One of the things I never took much time to consider was the legality off all this. My opinion has been (and hopefully always will be) that if I purchased something I should be able to do whatever I want with it. If I own DVD and want to use it as a decoration on my Christmas tree I feel I have that right.
Again, I am not a lawyer and this is just a summation of my research on the topic so do your own research for your own area.
The first debate is if you can backup or convert your DVD’s to another format. There are two big points in this debate. The first is if you can make a backup of the media. The second is if you can legally circumvent copy protection. In Canada, the current copyright act does not explicitly state if it is legal or not to do either of these. It is legal to make a backup of computer programs, and you are allowed to copy audio/video for personal use. In the current situation it seems quite legal to backup and defeat copy protection. I think this is great as I PURCHASED a product and would like to use it in the manner I see fit. Of course it is illegal for me to share the backup.
From my understanding, in the United States, it is only partially legal to create a backup (yup partially legal). It seems that making a backup copy is totally fine but if you break copy protection it violates the Digital Millenium Copyright Act as it may be considered that you have circumvented copy protection on the DVD. Circumvention though could be in the eye of the beholder as computer software has to open the DVD and decrypt it for playback, capturing the legally decrypted data and placing it on your hard drive may be totally legal.
Canada is working to reform its copyright act so there may be some big changes to modernize it. From reading over Bill C-32, I see this:
(a) the copy of the work or other subject-matter from which the reproduction is made is not an infringing copy;
(b) the individual legally obtained the copy of the work or other subject-matter from which the reproduction is made, other than by borrowing it or renting it, and owns or is authorized to use the medium or device on which it is reproduced;
(c) the individual, in order to make the reproduction, did not circumvent, as defined in section 41, a technological protection measure, as defined in that section, or cause one to be circumvented;
(d) the individual does not give the reproduction away; and
(e) the reproduction is used only for private purposes.
The issue here becomes circumventing technological protection measures.

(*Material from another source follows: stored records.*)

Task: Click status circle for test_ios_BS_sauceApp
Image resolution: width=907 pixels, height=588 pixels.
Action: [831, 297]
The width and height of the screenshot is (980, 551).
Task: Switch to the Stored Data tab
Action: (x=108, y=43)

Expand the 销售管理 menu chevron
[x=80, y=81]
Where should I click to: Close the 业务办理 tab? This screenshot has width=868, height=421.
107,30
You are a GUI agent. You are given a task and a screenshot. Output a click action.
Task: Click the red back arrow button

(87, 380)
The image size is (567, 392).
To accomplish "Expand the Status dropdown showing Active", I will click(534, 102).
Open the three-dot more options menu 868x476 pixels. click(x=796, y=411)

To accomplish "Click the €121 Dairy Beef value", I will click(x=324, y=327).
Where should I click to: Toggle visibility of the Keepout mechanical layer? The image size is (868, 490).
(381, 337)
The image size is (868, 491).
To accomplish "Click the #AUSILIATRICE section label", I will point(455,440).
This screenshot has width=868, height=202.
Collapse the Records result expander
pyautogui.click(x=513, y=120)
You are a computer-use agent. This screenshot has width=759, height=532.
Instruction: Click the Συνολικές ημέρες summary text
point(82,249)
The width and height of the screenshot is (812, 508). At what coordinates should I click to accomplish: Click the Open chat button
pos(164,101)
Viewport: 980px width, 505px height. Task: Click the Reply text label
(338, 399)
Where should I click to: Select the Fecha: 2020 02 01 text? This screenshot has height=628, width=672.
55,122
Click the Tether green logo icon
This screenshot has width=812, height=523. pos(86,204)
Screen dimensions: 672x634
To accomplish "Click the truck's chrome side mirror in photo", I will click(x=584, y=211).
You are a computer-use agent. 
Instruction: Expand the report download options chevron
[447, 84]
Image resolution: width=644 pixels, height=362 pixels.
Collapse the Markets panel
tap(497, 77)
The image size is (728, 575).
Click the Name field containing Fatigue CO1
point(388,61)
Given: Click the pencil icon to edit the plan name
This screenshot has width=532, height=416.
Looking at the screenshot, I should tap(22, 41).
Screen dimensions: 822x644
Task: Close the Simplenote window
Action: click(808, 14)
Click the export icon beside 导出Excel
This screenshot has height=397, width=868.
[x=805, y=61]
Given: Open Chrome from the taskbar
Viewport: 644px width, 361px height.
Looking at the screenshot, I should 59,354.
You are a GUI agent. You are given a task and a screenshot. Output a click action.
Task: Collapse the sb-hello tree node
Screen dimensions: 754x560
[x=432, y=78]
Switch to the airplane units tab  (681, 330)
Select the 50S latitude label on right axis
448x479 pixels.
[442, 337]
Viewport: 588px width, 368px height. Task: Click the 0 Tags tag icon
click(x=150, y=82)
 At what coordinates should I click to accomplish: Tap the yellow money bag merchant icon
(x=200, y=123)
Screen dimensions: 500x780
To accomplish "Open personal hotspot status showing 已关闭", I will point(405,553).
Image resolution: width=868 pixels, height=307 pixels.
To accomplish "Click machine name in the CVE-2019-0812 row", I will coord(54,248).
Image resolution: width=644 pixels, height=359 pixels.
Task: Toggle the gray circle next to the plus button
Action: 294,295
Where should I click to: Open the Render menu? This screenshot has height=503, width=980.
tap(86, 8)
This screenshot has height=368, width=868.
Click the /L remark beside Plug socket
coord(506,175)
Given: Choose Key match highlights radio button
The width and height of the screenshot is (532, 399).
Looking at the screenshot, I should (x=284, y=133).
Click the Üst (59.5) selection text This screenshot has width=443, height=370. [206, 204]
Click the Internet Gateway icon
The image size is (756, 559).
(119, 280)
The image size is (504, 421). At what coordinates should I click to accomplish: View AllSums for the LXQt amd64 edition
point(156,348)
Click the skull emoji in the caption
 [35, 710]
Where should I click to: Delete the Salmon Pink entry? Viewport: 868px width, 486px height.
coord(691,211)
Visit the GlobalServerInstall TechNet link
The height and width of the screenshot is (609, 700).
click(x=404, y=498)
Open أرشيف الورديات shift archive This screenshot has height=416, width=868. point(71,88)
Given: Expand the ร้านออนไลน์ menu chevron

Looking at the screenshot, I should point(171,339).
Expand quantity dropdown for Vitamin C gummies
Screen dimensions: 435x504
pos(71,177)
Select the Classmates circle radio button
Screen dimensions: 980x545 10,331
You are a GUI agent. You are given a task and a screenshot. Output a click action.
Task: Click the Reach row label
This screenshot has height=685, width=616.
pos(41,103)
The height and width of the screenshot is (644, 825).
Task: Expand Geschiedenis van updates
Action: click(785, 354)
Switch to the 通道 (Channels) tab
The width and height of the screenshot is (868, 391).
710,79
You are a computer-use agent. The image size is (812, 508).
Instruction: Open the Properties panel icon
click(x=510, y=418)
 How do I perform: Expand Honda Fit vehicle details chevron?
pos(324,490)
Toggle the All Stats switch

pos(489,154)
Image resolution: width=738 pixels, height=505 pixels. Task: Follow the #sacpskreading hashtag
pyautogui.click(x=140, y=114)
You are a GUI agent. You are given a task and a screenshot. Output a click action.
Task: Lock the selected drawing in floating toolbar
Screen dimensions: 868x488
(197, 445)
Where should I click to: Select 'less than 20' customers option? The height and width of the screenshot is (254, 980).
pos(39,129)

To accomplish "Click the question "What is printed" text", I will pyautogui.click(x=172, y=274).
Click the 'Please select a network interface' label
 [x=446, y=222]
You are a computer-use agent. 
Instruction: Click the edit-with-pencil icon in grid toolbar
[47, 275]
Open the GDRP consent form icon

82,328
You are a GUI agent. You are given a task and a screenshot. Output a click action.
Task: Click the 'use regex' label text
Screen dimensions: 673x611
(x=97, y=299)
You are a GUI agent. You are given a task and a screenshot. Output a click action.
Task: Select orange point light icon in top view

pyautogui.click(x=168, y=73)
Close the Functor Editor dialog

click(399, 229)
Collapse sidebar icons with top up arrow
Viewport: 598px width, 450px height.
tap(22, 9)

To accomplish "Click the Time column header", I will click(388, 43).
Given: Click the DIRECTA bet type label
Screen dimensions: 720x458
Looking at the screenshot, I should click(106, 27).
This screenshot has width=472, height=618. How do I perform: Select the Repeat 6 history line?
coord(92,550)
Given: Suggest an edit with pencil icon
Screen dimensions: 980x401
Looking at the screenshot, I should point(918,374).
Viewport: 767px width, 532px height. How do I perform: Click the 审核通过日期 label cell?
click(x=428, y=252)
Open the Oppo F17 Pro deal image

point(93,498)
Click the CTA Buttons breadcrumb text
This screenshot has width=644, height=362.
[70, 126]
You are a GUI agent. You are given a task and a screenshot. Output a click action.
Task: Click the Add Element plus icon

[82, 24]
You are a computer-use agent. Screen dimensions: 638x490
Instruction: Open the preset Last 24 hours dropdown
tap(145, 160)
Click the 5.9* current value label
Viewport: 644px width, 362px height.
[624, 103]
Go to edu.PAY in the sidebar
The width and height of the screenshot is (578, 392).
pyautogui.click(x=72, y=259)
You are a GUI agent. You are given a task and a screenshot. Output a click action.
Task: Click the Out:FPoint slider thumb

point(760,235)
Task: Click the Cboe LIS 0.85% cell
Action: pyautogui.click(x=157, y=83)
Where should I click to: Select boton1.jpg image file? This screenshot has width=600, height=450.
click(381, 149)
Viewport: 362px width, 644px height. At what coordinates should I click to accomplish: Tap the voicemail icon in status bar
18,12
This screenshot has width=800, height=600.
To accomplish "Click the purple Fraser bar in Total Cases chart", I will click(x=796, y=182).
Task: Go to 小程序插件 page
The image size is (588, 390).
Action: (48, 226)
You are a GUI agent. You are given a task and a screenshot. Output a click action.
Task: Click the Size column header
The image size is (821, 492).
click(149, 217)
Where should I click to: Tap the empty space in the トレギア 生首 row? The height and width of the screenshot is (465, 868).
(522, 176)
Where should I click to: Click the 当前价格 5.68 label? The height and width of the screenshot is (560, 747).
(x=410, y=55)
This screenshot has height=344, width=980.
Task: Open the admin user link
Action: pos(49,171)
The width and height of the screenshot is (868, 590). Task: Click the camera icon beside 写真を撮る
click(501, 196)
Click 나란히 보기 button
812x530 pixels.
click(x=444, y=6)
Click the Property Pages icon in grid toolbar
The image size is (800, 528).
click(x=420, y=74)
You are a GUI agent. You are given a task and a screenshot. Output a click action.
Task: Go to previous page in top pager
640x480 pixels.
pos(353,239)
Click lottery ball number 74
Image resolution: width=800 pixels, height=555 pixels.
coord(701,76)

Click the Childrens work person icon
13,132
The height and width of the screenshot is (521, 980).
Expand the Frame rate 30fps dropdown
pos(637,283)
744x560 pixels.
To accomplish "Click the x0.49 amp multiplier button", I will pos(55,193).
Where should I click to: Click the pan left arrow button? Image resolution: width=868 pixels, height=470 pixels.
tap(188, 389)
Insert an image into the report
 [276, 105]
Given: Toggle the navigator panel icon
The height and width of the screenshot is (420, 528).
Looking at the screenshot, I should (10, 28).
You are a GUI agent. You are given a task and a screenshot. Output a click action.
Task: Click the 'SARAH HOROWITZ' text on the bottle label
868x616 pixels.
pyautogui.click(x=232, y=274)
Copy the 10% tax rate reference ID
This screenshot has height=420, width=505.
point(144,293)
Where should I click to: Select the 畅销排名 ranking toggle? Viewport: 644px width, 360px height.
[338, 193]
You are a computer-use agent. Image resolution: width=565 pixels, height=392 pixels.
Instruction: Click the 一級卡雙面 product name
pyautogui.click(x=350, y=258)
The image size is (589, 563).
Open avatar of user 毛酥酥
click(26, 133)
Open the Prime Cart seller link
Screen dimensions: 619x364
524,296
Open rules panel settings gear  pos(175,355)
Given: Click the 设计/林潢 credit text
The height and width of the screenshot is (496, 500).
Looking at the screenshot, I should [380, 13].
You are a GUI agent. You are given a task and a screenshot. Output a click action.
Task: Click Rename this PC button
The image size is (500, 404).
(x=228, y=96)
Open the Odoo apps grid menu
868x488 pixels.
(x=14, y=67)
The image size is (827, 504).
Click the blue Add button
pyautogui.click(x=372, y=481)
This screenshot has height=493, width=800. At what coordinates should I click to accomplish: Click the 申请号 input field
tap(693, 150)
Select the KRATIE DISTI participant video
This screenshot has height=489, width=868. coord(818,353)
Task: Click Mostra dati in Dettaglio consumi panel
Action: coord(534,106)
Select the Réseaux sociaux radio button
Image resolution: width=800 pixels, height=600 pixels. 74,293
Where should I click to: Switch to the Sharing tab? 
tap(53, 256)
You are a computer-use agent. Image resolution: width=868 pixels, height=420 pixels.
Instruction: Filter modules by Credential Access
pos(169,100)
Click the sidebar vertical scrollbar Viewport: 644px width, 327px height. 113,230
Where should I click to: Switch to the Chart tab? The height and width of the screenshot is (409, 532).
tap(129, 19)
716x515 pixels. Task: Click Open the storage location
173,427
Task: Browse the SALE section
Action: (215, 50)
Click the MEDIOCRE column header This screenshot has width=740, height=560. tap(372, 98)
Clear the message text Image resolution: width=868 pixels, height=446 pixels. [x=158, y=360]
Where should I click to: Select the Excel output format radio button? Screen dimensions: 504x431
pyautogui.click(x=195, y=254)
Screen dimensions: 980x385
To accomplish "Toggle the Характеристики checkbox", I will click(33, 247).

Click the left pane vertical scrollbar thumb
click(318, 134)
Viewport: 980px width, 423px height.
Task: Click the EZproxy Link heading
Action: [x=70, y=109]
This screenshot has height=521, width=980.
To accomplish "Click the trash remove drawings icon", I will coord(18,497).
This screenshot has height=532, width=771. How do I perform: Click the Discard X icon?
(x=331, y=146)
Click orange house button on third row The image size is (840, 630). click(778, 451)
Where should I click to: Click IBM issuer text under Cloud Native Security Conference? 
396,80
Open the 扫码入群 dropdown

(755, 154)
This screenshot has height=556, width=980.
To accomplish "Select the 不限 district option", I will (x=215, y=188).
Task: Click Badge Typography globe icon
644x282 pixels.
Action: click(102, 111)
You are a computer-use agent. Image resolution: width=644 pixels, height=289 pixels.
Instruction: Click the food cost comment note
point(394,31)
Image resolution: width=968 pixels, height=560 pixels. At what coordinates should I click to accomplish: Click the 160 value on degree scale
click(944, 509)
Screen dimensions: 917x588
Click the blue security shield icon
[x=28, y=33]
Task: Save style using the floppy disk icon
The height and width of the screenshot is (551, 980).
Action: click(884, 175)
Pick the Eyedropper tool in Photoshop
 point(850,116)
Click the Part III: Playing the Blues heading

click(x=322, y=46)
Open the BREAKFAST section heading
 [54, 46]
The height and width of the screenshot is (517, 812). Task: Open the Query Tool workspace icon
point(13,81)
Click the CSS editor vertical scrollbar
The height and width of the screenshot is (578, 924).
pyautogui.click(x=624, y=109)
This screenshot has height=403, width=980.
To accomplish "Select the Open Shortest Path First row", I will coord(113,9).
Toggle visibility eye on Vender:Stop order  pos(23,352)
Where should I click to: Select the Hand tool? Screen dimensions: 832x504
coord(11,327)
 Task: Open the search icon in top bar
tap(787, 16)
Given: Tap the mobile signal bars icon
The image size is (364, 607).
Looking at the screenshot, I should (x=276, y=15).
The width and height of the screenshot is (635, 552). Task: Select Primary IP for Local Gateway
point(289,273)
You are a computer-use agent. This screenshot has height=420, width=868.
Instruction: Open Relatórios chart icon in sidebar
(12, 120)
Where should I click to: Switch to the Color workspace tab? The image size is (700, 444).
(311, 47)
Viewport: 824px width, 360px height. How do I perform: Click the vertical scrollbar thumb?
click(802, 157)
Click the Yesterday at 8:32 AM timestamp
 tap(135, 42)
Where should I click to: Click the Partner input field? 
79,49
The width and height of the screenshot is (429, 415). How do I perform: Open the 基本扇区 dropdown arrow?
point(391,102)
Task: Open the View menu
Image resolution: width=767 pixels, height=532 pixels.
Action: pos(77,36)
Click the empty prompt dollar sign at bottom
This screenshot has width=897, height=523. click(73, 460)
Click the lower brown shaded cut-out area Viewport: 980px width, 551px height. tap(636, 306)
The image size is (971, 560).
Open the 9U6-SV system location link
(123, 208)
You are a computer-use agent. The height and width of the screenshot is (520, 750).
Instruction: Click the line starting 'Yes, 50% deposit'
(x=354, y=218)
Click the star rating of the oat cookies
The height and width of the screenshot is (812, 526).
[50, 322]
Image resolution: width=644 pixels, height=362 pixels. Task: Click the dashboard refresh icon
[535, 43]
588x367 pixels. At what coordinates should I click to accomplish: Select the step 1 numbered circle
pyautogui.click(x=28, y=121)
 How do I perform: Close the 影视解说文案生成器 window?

This is where I don’t agree as I purchased it so why should I not be able to do what I want with it in my own home? Frankly, if I can’t do what I want with content I buy then I will cease buying it.
In Canada, this is technically legal as long as you don’t distribute it or profit from it. After playing around with converting my own DVDs (that post is coming up), it may be easier to let someone else do the hard work of properly converting a movie and download it from them.
Modifying Your XBOX
I have an old xbox just collecting dust so I installed Xbox Media Center on it. This is not an MS product, it is a replacement OS created by the community (that is awesome) but does require a lot of work to get it installed (there are lots of tutorials out there on the internet about it though). Is it legal to modify your xbox? From what I see, yes. If you mod your xbox it voids your warranty and violates Microsoft’s use policy so it will probably not work online. For me that is fine as I am just using it as a media center hooked up to my TV.
Streaming Media Over Wireless
An interesting potential gotcha is that streaming media over a wireless network may be considered broadcasting. Some media center devices will not stream some content for this very reason (buyer beware for sure). I really think this is a non-issue as most people secure their wireless networks and most neighbors don’t have the technical expertise to watch what you are streaming but it could still be an issue.